Abstract 3159: The Ratio of Pulse Pressure/Stroke Volume index, a Marker of Total Arterial Compliance: Its Correlation with Abnormal Left Ventricular Geometry
Introduction: An increase in the ratio of pulse pressure/stroke volume index (PP/SVi) implies worsening arterial compliance and predicts adverse cardiovascular events. It also correlates with left ventricular hypertrophy. However, the degree to which it correlates with the various subtypes of abnormal LV geometry remains to be fully elucidated.
Hypothesis: We hypothesized that an increase in PP/SVi is seen specifically in abnormal concentric LV geometry as opposed to eccentric hypertrophy (EH).

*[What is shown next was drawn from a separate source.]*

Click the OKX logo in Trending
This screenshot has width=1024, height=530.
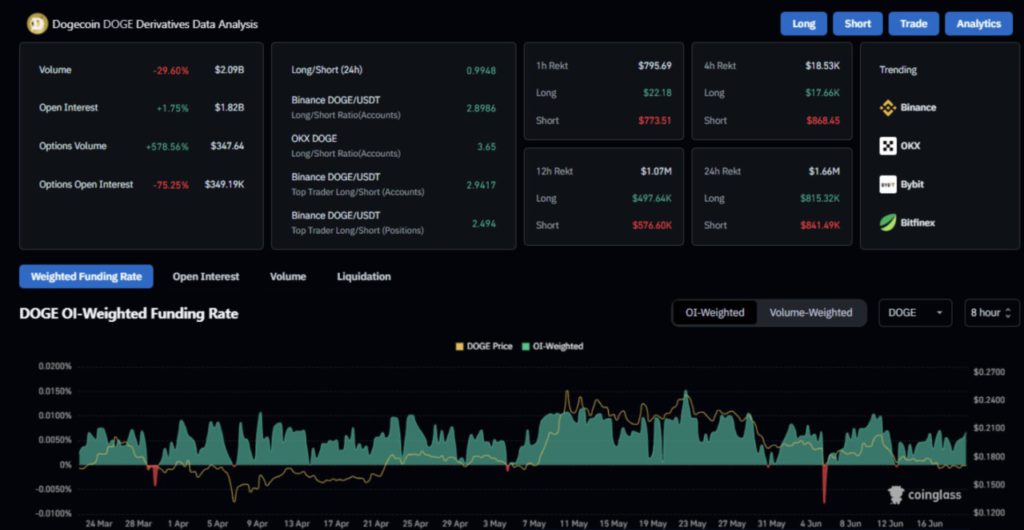(888, 146)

In addition, the degree to which the index correlates with increases in relative wall thickness (RWT) depends on the presence of concentric remodeling (CR) vs concentric hypertrophy (CH).
Methods: We reviewed 480 echocardiograms from subjects with EF >/= 50% and lack of valvular dysfunction. LV geometry was based on RWT and mass indexed for BSA (LVMi). RWT = (2 X posterior wall thickness)/left ventricular internal diastolic diameter (M-mode, parasternal views). CR equaled RWT >/= 45% and normal LVMi (males < 125g/m2; females < 110 g/m2); CH equaled RWT >/= 45% and increased LVMi; and EH equaled an increased LVMi and normal RWT. SVi was based upon end-systolic and end-diastolic volumes as calculated by the Teicholz formula (indexed for BSA) and PP was obtained via sphygmomanometry.
Results: For subjects with normal geometry (n = 163), RWT = 0.37 +/− 0.02 (mean +/− SEM), PP/SVi = 1.10 +/− 0.03 (mmHg*m2/ml) and MAP = 90 +/− 0.51(mmHg); with CR (n = 144), RWT = 0.53 +/− 0.02, PP/SVi = 1.72 +/− 0.02 and MAP = 95 +/− 0.61; for CH (n = 125), RWT = 0.54 +/− 0.01, PP/SVi = 1.35 + /− 0.03 and MAP = 95+/− 0.56; for EH (n = 48), RWT = 0.40 +/− 0.01, PP/SVi = 1.06 +/− 0.01 and MAP = 96 +/− 0.60. (p < 0.01 for PP/SVi normal vs CR vs CH; p < 0.01 for RWT CR and CH vs Normal and EH)
Conclusion: The PP/SVi ratio is increased in abnormal concentric LV geometry, correlating with the increase in RWT. However, the degree in which RWT increases as a proportion of the PP/SVi is markedly greater in CH as opposed to CR (despite similar arterial pressure). This difference unmasks CH as a state in which there is an excess increase in RWT in relation to the total arterial compliance burden. In patients with EH, PP/SVi remains within the normal range and suggests that the stimulus for hypertrophy is not a function of worsening arterial compliance.